Heterodimensional cycles derived from homoclinic tangencies via Hopf bifurcations

TL;DR

This paper investigates how homoclinic tangencies in three-dimensional diffeomorphisms can lead to heterodimensional cycles through Hopf bifurcations, revealing new pathways for complex dynamics.

Contribution

It demonstrates that homoclinic tangencies can generate heterodimensional cycles via Hopf bifurcations in three-dimensional systems.

Findings

Hopf bifurcation occurs on the unfolding curve of the tangency.

A homoclinic point to a bifurcating periodic orbit exists.

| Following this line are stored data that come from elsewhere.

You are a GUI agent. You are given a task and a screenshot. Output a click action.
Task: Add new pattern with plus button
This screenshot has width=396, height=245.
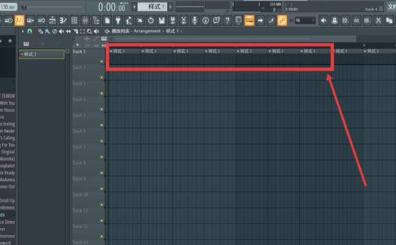pos(170,7)
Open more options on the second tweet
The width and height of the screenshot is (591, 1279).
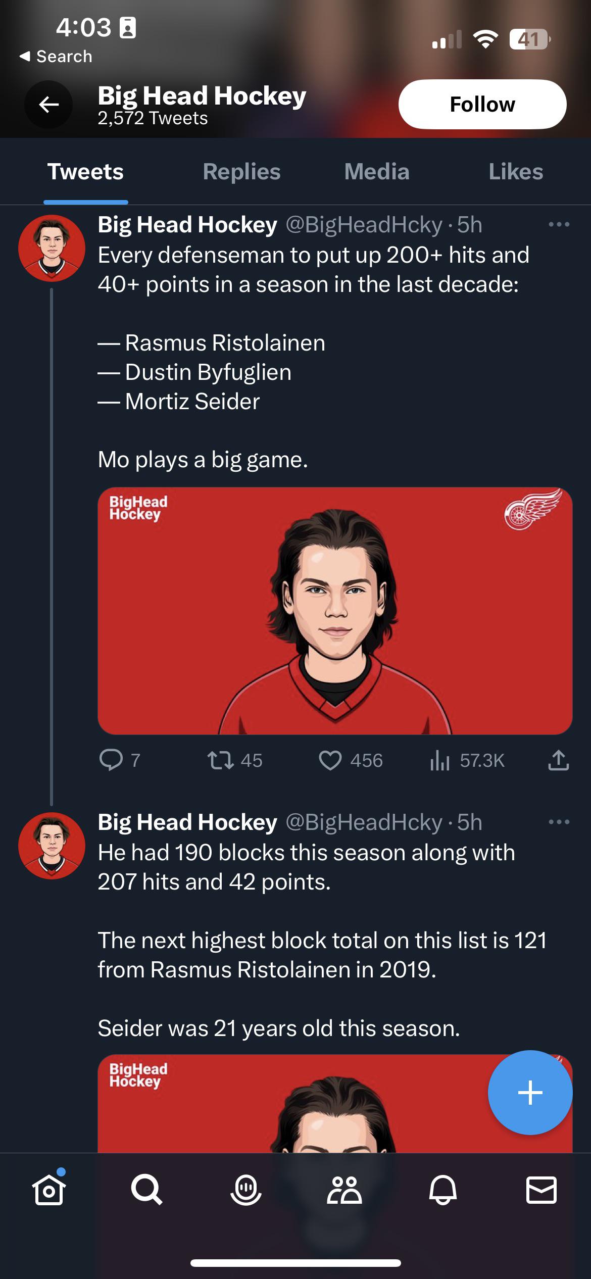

The original map can be approximated by one with a heterodimensional cycle.

Abstract

We analyze three-dimensional $C^{r}$ diffeomorphisms ($r\ge 5$) exhibiting a quadratic focus-saddle homoclinic tangency whose multipliers satisfy $|\lambda\gamma| = 1$. For a proper three-parameter unfolding that splits the tangency, varies the argument of the stable multipliers, and controls the modulus $|\lambda\gamma|$, we show that a Hopf bifurcation occurs on this curve and that a homoclinic point to the bifurcating periodic orbit is present. As a consequence, the original map $f$ can be $C^{r}$-approximated by a diffeomorphism exhibiting a coindex-one heterodimensional cycle in the saddle case.